[ENTRIES]
┌────────
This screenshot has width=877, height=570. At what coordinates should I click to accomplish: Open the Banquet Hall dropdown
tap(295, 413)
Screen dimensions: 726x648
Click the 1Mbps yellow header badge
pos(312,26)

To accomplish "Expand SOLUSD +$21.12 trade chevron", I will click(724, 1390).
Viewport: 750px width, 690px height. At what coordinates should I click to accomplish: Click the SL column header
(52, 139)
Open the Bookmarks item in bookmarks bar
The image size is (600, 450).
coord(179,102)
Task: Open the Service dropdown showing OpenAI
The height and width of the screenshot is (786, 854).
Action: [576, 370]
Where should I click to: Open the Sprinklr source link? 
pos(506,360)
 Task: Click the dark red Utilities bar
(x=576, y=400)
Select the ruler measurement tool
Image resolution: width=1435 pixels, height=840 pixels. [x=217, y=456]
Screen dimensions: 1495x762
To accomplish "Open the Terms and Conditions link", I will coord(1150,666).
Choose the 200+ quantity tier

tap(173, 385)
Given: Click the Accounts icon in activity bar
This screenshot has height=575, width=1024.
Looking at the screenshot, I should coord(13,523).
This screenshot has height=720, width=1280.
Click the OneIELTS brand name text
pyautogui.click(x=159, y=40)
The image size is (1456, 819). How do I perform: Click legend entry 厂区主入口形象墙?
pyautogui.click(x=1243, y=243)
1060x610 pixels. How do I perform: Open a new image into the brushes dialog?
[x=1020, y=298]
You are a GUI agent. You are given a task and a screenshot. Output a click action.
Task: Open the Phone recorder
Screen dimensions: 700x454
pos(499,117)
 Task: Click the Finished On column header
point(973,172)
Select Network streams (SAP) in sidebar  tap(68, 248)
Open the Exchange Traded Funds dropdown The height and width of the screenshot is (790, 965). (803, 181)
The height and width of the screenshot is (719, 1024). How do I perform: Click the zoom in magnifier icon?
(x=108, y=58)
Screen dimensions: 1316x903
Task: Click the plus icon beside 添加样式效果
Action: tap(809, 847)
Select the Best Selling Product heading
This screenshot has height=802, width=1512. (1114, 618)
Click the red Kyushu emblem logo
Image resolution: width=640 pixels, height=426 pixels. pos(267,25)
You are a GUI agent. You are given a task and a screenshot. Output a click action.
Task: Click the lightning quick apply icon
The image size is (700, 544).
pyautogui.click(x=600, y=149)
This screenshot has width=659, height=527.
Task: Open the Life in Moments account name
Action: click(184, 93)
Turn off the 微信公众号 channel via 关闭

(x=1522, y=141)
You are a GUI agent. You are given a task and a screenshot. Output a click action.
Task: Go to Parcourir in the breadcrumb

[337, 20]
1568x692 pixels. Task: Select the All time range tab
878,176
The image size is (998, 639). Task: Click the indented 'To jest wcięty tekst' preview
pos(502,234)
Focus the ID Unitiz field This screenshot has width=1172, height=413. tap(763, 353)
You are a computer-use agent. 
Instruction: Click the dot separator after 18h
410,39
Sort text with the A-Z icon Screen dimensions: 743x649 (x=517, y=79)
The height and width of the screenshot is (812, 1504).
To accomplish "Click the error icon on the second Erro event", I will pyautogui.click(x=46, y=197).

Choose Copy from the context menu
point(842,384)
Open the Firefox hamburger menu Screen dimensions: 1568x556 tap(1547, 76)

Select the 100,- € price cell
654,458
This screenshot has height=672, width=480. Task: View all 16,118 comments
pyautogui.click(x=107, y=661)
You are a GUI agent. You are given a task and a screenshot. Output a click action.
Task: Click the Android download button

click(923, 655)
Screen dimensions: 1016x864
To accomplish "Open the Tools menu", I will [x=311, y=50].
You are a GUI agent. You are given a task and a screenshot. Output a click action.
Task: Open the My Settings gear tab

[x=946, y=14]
└────────
[WHAT TO WORK ON]
Starting with the line containing "Select Network streams" and going on through the line containing "pos(502,234)", write out those records again with "magnifier" replaced by "magnifying glass" and everything else unchanged.

[EXERCISE OUTPUT]
Select Network streams (SAP) in sidebar  tap(68, 248)
Open the Exchange Traded Funds dropdown The height and width of the screenshot is (790, 965). (803, 181)
The height and width of the screenshot is (719, 1024). How do I perform: Click the zoom in magnifying glass icon?
(x=108, y=58)
Screen dimensions: 1316x903
Task: Click the plus icon beside 添加样式效果
Action: tap(809, 847)
Select the Best Selling Product heading
This screenshot has height=802, width=1512. (1114, 618)
Click the red Kyushu emblem logo
Image resolution: width=640 pixels, height=426 pixels. pos(267,25)
You are a GUI agent. You are given a task and a screenshot. Output a click action.
Task: Click the lightning quick apply icon
The image size is (700, 544).
pyautogui.click(x=600, y=149)
This screenshot has width=659, height=527.
Task: Open the Life in Moments account name
Action: click(184, 93)
Turn off the 微信公众号 channel via 关闭

(x=1522, y=141)
You are a GUI agent. You are given a task and a screenshot. Output a click action.
Task: Go to Parcourir in the breadcrumb

[337, 20]
1568x692 pixels. Task: Select the All time range tab
878,176
The image size is (998, 639). Task: Click the indented 'To jest wcięty tekst' preview
pos(502,234)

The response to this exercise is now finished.